Published: August, 2014
Praise for The Red Handkerchief and Other Poems by Daniel Shapiro
“The passionate images and staunch heart of these poems plunge us deep into the life of the body––and the mystery within and beyond it. The poet knows that whatever we encounter––a face in the bathroom mirror, a dead lover’s shirt, even a wig, unexpectedly reimagined––can liberate the true self beneath our fears and disguises. Unsparing yet generous, The Red Handkerchief leaves me surprised by hope.”
—Joan Larkin, author of Blue Hanuman
“The emotional honesty in The Red Handkerchief and Other Poems is matched only by its luminous intelligence. Daniel Shapiro writes with courage and grace about transgressions, departures, desire. His full-throated songs against oblivion are also gestures of tenderness and revolt.”

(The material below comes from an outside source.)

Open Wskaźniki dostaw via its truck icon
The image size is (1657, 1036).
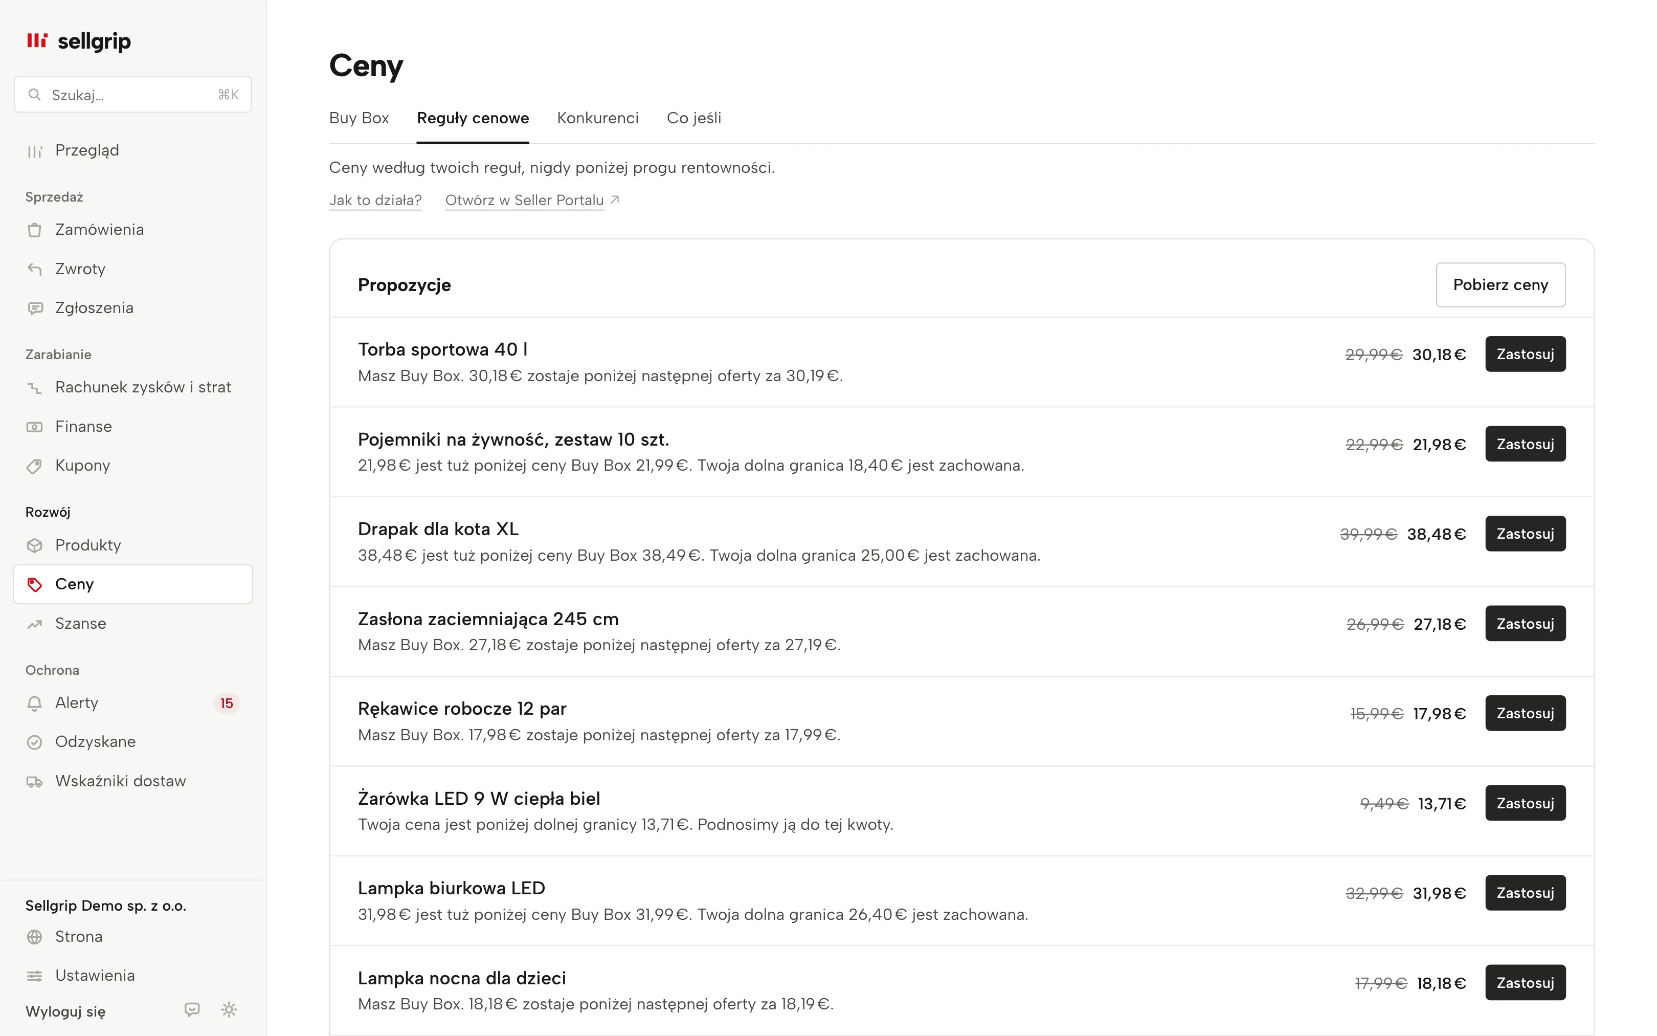click(34, 781)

—Mark Abley, author of Spoken Here: Travels Among Threatened Languages
“A red handkerchief is to open shirts and tawny skin as hustlers and drag queens are to settings of memory, desire, and initiation—‘black pools of mirrors, numbers and rooms.’ Shapiro’s poems liken the signs of sexual pursuit to pathways on a cultural quest of ‘clouds to mean / hope instead of loss.’ Whether light can prevail is the unease that connects New York to Havana and Guadalajara, on night journeys that a last breath can still commemorate.”
—Roberto Tejada, author of Exposition Park and Full Foreground
An excerpt from The Red Handkerchief and Other Poems
Tonight at the mirror,
I admire my upper lip,
the stubble growing darker each day.
I keep dreaming of disguises—
thick handlebars of hair,
the great Fu Manchu,
one like Gable’s, pencil-thin,
to make women swoon.
In old photos, my father was his double
until his face got recast
into long Russian jowls and an apple nose,
a black brush just beneath it.
He was a man who scribbled
faces on his eggs
before releasing the yolks,
in the bowl the floating globes
like twin suns.
Now I imagine mine becoming his
no matter how I disguise it,
I see his nose jutting out of
my brow in ten years,
hair becoming yellow-gray and thin.
I keep glancing behind me,
into the mirror:
my face blank as an egg.
About the author
Daniel Shapiro received an M.F.A. from the University of Montana. His poems, prose, and translations have been published in publications including American Book Review, American Poetry Review, Black Warrior Review, BOMB, Brooklyn Rail, CNN.com, Confrontation, Poetry Northwest and Yellow Silk. He is the author of Child with a Swan’s Wings (2013) and the translator of Cipango, by Chilean poet Tomás Harris (2010; starred review, Library Journal). Shapiro has received translation fellowships from the National Endowment for the Arts and PEN. He is Director of Literature at the Americas Society in New York, and Editor of Review: Literature and Arts of the Americas.